Schon kurz darauf stand der Arzt vor mir und meinte: „Wir müssen den Bruch operieren. Wann hat sie denn das letzte Mal gegessen?“ Vor Schuldgefühlen rot anlaufend antwortete ich: „Gerade eben, ich habe ihr einen Bonbon gegeben.“ Sein Gesichtsausdruck verfinsterte sich und in grimmigem Ton sagte er: „Dann können wir heute nicht mehr operieren, ich ruf die Mutter noch einmal an.“
Ich zuckte die Achseln, sah Andrea an und lächelte. Mein Blick wanderte weiter über den Flur dieser Notfallambulanz. Am Ende des Flures stand ein Krankenhausbett in der Art, wie sie benötigt werden, um Patienten durch das ganze Gebäude zu transportieren. Darauf lag ein kleines Mädchen, das ich auf ca. 6 Jahre schätzte. Es war nur ein dunkler Lockenkopf von dem Kind zu sehen. Dieses Kind weinte bitterlich. Weit und breit war nichts von den Eltern zu sehen. Offensichtlich war dieses arme Mädchen völlig allein. Ich stand auf, ging ein paar Schritte auf sie zu, sah sie an und lächelte. Sie aber weinte weiterhin. Sie tat mir sehr Leid. In diesem Moment hatte ich einfach nur das Gefühl, irgendetwas tun zu müssen, aber was. Bonbons, dachte ich, Bonbons können sehr tröstlich sein in Situationen wie diesen. Ich hielt es für eine gute Idee, also machte ich mich auf zum Arzt, lächelte ihn an und fragte: „Meinen Sie, ich kann dem kleinen Mädchen da hinten einen Bonbon geben?“ Er hielt die Muschel des Telefons zu, funkelte mich ausgesprochen wütend an und brachte mit gepresster Stimme hervor: „Nun hören Sie doch endlich auf, hier Bonbons zu verteilen.“
Mit eingezogenen Schultern und voller Schuldgefühle zog ich mich zurück und pflanzte mich auf den Stuhl neben Andrea. Ich fühlte mich in diesem Moment nicht wirklich wohl, dabei hatte ich es doch nur gut gemeint.
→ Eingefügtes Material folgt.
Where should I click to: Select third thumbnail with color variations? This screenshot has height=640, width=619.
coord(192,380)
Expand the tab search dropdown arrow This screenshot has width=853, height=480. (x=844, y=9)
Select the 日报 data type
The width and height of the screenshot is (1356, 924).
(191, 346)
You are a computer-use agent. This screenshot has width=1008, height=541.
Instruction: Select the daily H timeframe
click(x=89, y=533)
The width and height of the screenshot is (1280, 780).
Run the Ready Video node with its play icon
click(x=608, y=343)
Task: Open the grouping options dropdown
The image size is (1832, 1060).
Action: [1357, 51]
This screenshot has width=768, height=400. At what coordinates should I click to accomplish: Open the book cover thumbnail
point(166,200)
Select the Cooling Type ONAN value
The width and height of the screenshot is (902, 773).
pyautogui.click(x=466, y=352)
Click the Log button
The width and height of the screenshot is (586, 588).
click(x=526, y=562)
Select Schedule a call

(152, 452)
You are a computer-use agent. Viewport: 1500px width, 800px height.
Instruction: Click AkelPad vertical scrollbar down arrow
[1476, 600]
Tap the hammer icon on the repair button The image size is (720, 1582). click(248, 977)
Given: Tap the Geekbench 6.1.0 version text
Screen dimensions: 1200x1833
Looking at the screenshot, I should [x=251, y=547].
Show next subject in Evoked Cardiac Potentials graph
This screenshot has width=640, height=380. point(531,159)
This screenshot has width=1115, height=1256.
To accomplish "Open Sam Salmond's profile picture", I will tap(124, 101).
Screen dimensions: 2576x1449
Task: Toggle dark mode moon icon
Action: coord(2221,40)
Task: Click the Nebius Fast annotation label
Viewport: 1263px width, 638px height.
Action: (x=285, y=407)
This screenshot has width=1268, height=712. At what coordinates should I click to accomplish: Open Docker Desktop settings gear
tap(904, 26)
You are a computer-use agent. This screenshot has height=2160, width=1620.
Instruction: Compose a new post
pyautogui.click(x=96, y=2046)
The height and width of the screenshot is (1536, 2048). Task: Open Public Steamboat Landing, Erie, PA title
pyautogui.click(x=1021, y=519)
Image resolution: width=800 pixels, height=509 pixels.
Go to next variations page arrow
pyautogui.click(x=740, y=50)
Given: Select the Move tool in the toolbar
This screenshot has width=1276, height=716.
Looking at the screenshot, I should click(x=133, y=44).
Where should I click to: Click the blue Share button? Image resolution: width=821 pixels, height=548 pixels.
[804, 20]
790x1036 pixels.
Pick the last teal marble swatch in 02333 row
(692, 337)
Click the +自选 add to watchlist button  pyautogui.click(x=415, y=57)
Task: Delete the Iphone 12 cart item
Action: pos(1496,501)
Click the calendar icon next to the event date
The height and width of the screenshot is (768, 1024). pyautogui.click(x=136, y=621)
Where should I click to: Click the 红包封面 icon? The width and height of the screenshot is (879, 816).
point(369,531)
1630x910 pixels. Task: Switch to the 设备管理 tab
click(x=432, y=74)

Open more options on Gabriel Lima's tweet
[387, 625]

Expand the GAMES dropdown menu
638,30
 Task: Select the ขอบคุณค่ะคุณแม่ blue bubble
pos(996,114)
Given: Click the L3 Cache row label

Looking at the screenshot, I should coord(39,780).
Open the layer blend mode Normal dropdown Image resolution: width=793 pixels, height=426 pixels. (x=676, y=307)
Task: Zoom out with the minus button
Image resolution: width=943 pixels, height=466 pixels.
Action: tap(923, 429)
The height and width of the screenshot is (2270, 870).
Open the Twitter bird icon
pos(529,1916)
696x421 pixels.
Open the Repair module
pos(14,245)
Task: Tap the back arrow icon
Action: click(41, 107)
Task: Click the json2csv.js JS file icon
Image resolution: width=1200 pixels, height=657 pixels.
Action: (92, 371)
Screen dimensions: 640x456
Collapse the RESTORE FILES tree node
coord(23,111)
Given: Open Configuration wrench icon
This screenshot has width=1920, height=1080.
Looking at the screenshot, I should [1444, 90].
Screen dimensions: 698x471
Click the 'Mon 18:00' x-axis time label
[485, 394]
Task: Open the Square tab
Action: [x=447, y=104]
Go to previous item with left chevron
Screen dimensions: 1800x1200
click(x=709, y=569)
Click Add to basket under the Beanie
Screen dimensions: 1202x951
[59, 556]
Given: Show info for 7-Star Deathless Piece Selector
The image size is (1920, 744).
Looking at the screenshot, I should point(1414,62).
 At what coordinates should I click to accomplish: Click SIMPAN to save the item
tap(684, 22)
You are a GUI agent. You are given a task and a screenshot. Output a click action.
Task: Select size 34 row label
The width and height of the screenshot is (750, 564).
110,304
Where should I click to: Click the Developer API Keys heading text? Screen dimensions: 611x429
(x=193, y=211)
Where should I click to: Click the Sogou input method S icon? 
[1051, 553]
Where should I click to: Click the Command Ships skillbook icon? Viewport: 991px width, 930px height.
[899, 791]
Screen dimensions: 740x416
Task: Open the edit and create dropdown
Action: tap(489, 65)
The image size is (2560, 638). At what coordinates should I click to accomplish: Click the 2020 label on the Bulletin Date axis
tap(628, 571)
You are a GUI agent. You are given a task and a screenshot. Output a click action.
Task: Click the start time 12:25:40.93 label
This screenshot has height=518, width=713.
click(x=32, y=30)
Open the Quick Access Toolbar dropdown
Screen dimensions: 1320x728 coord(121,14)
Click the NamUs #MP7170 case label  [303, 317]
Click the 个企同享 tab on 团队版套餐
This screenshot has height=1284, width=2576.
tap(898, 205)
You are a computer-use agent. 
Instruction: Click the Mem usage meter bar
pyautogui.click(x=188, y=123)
Schon kurze Zeit später stand der Arzt vor uns, drückte mir einen Zettel in die Hand und erklärte mir, dass Andreas Handgelenk am nächsten Morgen operiert werden würde. Irgendwie hatte ich das Gefühl, dass er mich nicht wirklich gut leiden kann.
Vielleicht hätte ich den Arzt lieber fragen sollen, ob ich das weinende Mädchen in den Arm nehmen darf, denn Umarmungen schaden nicht, können aber unheimlich tröstlich sein.
Andreas Handgelenk ist übrigens folgenlos verheilt und seit diesem Erlebnis legten die Mädchen beim Fahren mit Inlinern zuverlässig Handgelenk- und Knieschützer an.
So hatte also auch diese Geschichte etwas Gutes.